Understanding API Timeouts When Retrieving Large Datasets
Summary
When an integration or external system retrieves large datasets from the API (for example, from /entity/Default/23.200.001/Customer) without using pagination or batch processing, the request may exceed the server's processing or timeout limit.
Why This Occurs
A single API call is made to retrieve the full dataset.
No pagination, filtering, or batching is implemented by the integration.
The server ends the request when the processing time or payload exceeds configured limits.
This design prevents excessively long-running or resource-intensive requests.
Recommended Integration Approach
1. Implement Pagination or Batching
Use built-in pagination support by including $top and $skip parameter parameters in your API calls. Example:
GET /entity/Default/23.200.001/Customer?$top=100&$skip=0
GET /entity/Default/23.200.001/Customer?$top=100&$skip=100
Continue looping until no further records are returned.
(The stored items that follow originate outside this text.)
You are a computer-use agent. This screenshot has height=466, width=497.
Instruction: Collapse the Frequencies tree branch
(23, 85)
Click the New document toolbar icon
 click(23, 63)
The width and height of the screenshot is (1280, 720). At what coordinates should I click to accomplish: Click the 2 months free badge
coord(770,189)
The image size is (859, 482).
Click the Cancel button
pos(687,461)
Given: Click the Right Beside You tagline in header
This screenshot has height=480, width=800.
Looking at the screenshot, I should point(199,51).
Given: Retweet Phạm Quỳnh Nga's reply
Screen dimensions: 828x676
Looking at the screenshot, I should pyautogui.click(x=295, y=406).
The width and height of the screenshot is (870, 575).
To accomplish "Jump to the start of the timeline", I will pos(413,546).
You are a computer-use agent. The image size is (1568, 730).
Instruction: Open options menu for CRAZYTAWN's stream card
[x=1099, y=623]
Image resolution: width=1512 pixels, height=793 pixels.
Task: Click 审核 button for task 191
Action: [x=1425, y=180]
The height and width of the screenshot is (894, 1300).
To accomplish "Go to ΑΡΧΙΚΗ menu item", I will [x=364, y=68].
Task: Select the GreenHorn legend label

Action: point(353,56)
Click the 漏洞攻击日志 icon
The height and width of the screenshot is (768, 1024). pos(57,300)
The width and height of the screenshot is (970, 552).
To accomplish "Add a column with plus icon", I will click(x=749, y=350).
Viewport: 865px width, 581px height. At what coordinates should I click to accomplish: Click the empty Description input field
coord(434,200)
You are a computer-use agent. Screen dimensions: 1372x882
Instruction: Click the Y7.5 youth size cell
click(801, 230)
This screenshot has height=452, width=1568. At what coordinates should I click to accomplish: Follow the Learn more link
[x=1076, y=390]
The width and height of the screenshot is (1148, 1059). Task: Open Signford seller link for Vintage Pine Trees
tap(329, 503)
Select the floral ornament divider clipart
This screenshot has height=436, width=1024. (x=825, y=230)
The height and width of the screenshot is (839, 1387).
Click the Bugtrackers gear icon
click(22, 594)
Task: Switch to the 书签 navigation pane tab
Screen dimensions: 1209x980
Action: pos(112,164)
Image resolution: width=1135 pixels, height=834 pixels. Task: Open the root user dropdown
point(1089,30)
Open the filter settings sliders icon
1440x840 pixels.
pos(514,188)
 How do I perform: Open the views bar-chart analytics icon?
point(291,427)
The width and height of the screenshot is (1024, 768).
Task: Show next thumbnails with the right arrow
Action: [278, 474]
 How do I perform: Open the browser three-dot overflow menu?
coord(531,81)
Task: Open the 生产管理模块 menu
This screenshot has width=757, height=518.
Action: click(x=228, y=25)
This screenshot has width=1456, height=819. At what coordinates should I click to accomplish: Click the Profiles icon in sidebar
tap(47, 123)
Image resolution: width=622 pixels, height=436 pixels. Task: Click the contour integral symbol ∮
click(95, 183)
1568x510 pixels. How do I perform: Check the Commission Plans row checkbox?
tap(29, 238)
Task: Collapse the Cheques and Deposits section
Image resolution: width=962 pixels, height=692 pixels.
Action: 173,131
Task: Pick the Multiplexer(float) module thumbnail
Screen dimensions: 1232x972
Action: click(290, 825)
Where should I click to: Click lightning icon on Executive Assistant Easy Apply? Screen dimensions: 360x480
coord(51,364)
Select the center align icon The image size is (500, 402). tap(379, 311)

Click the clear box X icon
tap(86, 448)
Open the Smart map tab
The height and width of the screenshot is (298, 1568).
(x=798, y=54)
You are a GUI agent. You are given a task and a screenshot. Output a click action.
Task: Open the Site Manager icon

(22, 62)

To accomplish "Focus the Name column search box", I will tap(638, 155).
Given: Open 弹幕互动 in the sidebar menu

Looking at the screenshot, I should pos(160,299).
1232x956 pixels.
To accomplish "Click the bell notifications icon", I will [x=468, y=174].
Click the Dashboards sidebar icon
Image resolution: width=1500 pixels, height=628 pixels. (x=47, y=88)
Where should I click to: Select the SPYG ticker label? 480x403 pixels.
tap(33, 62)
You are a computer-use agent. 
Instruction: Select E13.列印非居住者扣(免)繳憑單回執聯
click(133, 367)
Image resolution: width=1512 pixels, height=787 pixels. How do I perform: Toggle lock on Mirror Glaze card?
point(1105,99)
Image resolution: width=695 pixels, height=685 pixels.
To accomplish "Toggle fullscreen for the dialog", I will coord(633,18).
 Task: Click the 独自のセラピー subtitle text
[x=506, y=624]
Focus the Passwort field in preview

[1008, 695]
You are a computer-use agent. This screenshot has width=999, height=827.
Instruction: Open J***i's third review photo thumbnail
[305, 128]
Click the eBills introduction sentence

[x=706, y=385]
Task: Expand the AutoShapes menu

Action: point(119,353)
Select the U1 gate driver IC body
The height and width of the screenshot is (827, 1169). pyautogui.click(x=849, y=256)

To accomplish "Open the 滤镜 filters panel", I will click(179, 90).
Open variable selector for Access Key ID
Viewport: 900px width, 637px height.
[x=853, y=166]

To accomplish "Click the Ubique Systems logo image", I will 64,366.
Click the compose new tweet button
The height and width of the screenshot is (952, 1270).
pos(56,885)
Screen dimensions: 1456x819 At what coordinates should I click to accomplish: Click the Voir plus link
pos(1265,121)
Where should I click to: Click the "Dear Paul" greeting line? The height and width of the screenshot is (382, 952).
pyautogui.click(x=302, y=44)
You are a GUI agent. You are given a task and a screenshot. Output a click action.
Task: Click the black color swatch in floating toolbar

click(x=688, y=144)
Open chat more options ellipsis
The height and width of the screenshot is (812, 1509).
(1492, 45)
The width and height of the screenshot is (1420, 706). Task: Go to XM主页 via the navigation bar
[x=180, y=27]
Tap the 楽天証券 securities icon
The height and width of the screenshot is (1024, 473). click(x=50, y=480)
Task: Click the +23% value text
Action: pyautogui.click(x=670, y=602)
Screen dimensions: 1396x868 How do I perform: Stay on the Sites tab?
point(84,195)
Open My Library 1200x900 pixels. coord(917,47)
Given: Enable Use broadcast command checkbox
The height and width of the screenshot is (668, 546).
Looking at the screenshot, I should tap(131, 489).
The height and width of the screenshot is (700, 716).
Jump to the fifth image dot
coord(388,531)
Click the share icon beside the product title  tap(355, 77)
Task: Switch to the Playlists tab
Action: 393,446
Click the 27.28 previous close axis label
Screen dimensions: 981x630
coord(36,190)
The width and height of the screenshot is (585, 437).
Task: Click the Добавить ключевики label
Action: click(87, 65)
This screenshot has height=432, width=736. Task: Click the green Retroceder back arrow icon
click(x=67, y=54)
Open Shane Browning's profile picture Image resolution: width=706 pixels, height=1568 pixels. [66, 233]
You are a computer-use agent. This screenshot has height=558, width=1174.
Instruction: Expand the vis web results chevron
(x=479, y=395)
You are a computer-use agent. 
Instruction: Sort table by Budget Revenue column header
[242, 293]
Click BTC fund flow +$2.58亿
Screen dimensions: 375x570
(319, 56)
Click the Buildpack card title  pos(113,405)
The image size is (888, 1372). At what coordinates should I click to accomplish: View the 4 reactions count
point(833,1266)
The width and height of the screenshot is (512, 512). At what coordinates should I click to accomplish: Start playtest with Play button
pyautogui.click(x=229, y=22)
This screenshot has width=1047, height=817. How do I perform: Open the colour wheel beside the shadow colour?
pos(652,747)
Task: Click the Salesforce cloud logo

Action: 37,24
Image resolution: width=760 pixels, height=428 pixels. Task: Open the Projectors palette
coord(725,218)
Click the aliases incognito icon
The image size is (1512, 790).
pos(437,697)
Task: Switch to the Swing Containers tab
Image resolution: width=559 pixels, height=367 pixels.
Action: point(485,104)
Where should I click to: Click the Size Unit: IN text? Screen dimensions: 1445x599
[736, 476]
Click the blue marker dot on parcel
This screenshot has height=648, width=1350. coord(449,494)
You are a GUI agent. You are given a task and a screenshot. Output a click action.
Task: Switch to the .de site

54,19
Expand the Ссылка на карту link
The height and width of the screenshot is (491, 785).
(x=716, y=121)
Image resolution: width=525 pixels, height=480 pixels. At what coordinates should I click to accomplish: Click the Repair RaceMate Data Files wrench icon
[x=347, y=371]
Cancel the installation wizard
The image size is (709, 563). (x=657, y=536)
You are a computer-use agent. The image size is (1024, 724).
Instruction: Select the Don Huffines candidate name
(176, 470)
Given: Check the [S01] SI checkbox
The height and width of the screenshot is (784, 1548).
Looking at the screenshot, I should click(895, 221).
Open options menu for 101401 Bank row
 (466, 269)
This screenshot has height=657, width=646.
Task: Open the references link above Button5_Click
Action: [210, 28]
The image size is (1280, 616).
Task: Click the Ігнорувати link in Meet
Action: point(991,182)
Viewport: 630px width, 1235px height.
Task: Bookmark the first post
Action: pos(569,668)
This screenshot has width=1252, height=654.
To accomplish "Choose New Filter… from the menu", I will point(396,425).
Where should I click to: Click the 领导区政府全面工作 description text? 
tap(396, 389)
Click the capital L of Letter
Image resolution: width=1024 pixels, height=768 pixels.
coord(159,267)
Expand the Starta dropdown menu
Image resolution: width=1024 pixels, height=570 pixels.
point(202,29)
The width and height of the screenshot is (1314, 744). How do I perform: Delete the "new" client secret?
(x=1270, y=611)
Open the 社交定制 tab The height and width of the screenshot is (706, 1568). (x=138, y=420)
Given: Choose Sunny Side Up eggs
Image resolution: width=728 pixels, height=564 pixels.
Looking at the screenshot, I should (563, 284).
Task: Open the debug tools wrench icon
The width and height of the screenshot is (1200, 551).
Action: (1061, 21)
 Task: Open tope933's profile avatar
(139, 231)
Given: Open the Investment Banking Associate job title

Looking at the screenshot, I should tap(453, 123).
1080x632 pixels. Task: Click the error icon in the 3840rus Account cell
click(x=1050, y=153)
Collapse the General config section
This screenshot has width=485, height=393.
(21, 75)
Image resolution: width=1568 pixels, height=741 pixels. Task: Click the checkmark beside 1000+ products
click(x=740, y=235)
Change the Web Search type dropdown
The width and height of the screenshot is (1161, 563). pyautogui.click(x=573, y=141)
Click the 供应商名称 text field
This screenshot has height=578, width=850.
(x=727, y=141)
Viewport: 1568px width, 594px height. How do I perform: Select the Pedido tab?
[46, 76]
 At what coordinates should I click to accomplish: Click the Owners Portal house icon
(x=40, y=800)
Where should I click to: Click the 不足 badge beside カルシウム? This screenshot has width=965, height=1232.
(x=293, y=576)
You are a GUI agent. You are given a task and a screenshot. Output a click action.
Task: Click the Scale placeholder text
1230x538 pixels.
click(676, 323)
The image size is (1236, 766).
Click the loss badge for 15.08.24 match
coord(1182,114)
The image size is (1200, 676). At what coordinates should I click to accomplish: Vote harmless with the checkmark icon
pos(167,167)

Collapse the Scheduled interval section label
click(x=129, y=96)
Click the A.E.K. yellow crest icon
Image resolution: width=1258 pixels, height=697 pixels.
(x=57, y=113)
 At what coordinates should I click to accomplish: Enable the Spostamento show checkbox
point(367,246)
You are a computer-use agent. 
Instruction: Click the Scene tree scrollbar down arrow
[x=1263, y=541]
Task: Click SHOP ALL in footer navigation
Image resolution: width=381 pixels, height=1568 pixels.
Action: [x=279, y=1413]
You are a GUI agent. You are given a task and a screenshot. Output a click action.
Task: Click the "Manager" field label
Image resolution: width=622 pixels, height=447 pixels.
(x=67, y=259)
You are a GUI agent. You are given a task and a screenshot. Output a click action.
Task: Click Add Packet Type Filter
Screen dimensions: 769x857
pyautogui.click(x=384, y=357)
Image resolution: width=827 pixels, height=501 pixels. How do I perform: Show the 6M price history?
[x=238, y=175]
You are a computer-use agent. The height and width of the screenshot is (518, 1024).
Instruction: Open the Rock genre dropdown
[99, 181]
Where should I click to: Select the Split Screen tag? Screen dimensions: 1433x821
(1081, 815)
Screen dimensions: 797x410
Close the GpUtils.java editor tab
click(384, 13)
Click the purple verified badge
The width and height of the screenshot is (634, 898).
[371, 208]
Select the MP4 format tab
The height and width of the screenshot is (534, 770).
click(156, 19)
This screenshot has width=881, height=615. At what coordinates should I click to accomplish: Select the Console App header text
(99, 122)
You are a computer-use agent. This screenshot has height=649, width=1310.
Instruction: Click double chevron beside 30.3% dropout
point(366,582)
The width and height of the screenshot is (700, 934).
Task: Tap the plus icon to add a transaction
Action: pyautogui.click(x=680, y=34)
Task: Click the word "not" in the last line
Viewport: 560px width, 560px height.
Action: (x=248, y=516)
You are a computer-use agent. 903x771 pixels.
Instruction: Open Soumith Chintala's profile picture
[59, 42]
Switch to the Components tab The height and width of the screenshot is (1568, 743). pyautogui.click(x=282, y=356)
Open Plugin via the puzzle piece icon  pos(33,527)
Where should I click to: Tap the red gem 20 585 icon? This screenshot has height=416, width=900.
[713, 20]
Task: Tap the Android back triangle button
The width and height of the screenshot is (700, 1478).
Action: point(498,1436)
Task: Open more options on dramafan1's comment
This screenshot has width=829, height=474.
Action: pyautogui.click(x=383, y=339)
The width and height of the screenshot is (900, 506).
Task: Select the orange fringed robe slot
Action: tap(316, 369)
2. Apply Filters to Reduce Data Volume
Use $filter to request only the records that have changed since the last sync or that match specific criteria. This minimises payload size and improves performance.
3. Use Retry Logic
Add retry handling with exponential backoff to handle:
Intermittent failures
Throttling
Timeout responses
4. Optimise Data Selection
Use $select to retrieve only required fields rather than full records.
Example:
GET /entity/Default/23.200.001/Customer?$select=CustomerID,CustomerName
5. Use Background Jobs or Scheduled Syncs
For large dataset synchronisation, schedule background processes that fetch data incrementally instead of attempting real-time retrieval of the entire dataset.